The four tombs in Western Qing Tombs are:
- Tailing (泰陵 (Tàilíng, Tomb of the Peaceful); Manchu: elhe munggan)
  - For the Yongzheng Emperor (1678–1735, the 3rd emperor)
- Changling (昌陵 (Chānglíng, Tomb of the Remarkable); Manchu: colgoroko munggan)
  - For the Jiaqing Emperor (1760–1820, the 5th emperor)
- Muling (慕陵 (Mùlíng, Tomb of the Knowledgeable); Manchu: gūnihangga munggan)
  - For the Daoguang Emperor (1782–1850, the 6th emperor)
- Chongling (崇陵 (Chónglíng, Tomb of the Sublime); Manchu: wesihun munggan)
  - For the Guangxu Emperor (1871–1908, the 9th emperor)

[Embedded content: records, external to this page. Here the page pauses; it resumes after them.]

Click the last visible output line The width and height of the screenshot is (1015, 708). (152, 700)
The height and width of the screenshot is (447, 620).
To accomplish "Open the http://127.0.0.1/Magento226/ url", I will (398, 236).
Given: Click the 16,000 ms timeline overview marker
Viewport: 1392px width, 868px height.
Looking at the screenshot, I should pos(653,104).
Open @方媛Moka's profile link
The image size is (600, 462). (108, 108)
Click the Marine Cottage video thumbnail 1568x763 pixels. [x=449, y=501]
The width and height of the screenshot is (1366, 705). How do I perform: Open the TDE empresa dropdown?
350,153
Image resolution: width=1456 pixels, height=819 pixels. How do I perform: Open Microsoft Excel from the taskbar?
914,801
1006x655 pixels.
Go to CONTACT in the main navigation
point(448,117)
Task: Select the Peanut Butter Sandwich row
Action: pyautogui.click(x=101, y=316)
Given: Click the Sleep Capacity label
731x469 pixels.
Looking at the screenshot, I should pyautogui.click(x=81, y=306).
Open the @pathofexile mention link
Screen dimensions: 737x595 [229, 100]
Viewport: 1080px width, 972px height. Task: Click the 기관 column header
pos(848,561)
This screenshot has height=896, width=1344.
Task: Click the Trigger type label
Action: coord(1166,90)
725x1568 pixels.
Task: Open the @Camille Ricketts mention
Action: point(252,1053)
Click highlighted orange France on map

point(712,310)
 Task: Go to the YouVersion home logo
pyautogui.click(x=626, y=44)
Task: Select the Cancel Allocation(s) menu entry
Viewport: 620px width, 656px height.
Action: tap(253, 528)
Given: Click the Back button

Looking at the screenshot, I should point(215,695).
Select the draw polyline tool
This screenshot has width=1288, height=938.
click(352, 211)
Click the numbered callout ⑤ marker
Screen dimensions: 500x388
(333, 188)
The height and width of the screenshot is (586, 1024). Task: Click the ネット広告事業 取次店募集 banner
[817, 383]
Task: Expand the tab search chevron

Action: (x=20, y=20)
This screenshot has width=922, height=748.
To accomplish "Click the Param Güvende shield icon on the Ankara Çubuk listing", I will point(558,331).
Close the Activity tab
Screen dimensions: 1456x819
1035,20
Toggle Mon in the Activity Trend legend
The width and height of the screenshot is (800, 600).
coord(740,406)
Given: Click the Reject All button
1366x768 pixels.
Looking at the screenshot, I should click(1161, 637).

  - Empress Dowager Longyu (1868-1913) was also buried in the tomb
  - The tomb was looted in 1938, ten years after the looting of the Eastern Mausoleum

The Xuantong Emperor is buried in a commercial cemetery behind the Guangxu Emperor's tomb. While not officially part of the Western Qing Tombs, including Puyi would bring the number of emperors at the Western Tombs to five, the same number as those buried at the Eastern Tombs.